Data entries:
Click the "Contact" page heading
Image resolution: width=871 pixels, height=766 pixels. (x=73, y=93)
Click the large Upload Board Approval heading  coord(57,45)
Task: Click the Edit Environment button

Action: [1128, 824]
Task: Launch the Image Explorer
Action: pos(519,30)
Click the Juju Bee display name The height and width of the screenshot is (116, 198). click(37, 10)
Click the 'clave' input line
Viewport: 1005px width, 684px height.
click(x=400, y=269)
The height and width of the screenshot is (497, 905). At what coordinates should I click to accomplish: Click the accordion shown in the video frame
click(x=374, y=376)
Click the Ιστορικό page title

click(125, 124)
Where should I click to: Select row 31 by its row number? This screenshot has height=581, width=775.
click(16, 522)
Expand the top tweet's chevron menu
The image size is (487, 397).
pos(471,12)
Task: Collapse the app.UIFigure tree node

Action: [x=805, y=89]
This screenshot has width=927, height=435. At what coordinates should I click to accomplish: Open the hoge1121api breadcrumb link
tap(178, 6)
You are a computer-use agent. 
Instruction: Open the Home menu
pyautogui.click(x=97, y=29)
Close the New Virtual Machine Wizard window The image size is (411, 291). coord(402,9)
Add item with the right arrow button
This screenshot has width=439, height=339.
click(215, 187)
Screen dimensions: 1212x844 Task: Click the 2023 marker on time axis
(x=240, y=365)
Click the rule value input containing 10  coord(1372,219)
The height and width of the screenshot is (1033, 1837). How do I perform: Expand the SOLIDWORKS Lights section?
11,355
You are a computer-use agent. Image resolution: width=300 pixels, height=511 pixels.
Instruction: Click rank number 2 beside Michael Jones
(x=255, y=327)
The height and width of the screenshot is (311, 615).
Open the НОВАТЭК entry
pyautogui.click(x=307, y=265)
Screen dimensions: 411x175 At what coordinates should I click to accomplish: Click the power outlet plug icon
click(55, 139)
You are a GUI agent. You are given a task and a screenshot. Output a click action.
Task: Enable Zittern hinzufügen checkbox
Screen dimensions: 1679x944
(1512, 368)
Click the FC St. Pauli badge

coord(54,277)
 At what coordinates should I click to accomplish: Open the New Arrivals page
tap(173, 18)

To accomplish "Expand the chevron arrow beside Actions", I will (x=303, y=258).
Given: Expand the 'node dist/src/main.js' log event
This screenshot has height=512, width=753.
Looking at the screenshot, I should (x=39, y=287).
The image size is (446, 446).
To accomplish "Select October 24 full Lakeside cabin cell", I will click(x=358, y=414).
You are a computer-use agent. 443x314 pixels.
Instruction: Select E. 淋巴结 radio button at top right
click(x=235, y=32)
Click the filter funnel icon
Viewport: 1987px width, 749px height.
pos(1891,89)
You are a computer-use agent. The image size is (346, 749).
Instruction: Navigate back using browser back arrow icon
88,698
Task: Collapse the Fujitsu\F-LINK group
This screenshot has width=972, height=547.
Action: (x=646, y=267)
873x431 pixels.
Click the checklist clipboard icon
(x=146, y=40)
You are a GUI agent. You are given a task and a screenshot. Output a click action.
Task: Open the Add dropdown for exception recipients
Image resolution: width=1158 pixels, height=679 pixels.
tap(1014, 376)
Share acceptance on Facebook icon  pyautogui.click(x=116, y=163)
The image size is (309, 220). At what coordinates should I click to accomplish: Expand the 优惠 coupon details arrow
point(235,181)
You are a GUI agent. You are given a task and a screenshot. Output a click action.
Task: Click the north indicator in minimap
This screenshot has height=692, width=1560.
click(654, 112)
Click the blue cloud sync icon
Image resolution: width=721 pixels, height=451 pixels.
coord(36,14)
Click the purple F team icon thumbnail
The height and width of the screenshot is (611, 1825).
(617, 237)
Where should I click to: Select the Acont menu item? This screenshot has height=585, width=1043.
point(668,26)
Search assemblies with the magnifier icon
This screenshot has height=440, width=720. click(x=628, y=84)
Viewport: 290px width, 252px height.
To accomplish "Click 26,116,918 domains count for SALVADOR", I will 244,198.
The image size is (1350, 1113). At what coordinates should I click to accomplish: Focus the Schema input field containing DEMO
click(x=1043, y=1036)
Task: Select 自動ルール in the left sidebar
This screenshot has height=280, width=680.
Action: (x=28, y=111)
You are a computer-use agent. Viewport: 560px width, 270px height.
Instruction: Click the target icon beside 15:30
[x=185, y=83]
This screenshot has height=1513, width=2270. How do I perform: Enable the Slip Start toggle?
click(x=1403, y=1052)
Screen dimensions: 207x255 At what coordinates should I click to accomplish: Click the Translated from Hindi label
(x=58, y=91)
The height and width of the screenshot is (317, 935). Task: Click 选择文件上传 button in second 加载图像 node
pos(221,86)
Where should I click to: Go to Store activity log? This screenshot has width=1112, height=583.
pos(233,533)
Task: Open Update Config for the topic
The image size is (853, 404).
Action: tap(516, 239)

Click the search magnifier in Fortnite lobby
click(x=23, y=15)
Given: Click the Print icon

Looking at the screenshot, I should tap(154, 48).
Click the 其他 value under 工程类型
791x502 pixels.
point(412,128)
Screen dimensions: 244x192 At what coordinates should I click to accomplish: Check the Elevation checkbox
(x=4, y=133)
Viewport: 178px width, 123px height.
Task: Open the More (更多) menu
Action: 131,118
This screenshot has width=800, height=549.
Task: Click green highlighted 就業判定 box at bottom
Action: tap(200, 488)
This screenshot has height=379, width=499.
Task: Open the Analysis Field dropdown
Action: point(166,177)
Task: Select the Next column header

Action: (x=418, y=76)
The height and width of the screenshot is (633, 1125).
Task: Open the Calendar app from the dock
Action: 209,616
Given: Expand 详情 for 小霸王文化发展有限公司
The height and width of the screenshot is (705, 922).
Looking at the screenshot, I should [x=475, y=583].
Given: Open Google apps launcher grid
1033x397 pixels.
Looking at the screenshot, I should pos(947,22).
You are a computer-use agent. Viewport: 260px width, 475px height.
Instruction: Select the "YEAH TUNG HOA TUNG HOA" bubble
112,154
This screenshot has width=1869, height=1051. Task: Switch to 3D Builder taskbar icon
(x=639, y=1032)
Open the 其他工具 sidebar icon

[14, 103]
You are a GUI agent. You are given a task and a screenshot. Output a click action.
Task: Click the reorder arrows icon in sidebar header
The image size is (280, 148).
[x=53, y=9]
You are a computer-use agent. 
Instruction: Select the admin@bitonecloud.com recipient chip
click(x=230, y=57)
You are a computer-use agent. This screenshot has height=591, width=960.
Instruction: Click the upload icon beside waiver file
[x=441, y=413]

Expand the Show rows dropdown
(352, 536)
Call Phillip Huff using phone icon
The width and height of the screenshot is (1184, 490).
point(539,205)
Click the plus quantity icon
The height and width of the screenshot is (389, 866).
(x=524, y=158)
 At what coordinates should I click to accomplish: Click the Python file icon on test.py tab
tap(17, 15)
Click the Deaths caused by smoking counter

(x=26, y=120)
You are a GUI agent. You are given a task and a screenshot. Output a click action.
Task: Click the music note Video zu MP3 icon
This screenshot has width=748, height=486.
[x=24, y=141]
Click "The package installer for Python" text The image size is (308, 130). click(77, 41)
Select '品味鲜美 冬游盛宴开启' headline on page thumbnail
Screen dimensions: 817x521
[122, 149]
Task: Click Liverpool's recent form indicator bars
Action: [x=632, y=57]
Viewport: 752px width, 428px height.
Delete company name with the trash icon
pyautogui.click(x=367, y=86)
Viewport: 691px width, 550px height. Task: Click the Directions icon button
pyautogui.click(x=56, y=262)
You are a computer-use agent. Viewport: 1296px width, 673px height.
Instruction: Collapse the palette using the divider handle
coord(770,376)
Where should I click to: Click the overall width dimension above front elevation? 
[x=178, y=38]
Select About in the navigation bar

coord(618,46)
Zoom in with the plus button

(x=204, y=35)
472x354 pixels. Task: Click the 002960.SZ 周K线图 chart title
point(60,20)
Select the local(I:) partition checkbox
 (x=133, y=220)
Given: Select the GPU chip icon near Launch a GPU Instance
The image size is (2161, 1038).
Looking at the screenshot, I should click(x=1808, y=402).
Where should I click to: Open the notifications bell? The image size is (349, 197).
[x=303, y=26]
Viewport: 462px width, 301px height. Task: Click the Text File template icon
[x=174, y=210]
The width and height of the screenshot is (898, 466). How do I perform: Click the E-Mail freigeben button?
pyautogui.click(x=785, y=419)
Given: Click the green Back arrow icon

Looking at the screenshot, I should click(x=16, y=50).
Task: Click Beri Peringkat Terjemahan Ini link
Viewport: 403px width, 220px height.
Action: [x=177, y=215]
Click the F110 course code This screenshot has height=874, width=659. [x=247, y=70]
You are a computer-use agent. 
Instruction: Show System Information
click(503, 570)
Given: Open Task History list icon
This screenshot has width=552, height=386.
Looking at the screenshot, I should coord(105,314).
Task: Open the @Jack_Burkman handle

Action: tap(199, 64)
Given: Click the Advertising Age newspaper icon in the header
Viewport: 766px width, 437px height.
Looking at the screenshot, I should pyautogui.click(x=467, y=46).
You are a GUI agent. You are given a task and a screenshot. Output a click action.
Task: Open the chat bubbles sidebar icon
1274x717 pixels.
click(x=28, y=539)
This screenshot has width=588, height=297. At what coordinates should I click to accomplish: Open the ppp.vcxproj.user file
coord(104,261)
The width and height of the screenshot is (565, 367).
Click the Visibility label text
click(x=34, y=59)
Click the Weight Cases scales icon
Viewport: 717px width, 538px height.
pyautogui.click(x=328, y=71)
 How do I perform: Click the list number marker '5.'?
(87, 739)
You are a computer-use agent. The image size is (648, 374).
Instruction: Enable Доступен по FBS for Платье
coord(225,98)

What is expected: Express everything from the line containing "Viewport: 462px width, 301px" down to the line containing "pyautogui.click(x=785, y=419)", both lines included, as a two-column CSV with the headers instruction and action. Give one row per item, with each value in a single quoted field and any line breaks replaced by spaces.

Exercise result:
instruction,action
"Viewport: 462px width, 301px height. Task: Click the Text File template icon","[x=174, y=210]"
"The width and height of the screenshot is (898, 466). How do I perform: Click the E-Mail freigeben button?","pyautogui.click(x=785, y=419)"